◆ What the task requires
Could you copy each of the records below line for line, without the pictures?

◆ Entries supplied

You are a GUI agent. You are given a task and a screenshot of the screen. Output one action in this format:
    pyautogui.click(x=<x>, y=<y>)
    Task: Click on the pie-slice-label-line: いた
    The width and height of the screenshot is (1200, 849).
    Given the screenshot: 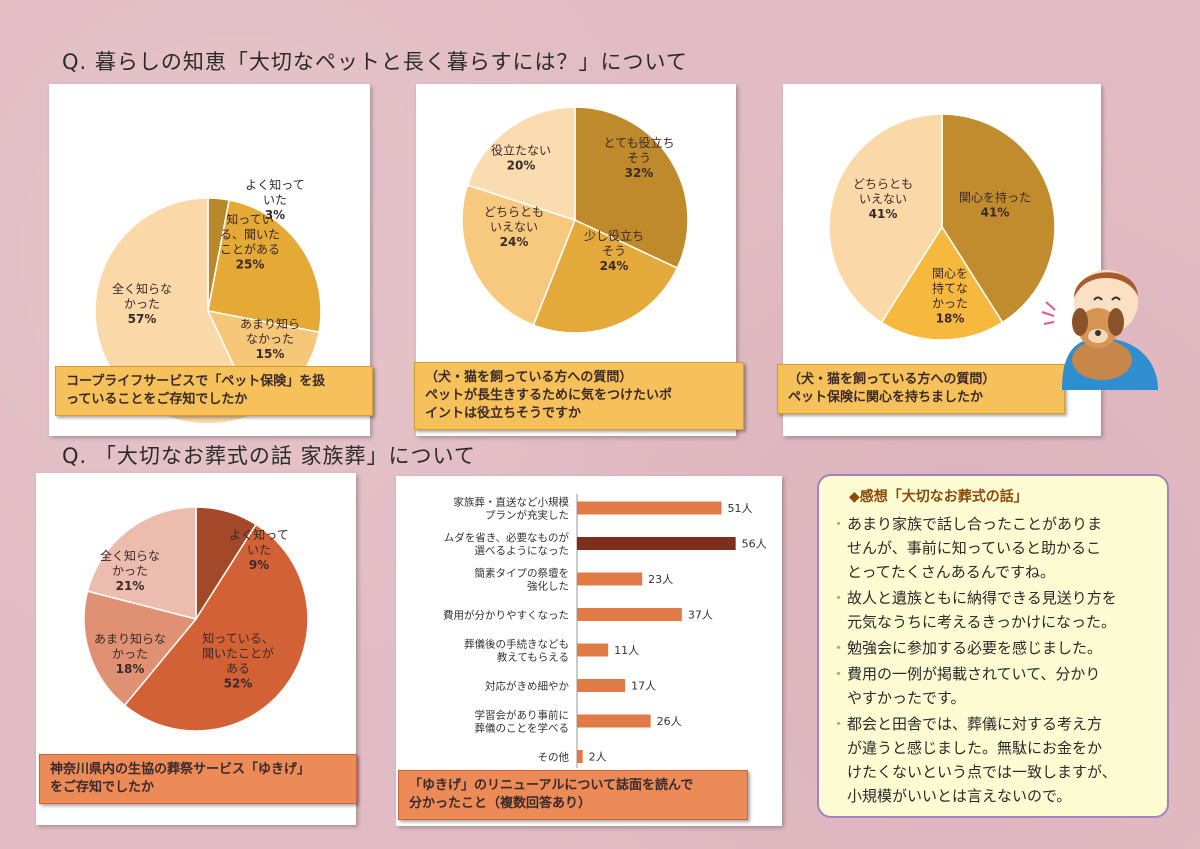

◆ Result of the task
You are a GUI agent. You are given a task and a screenshot of the screen. Output one action in this format:
    pyautogui.click(x=<x>, y=<y>)
    Task: Click on the pie-slice-label-line: いた
    The width and height of the screenshot is (1200, 849).
    Given the screenshot: 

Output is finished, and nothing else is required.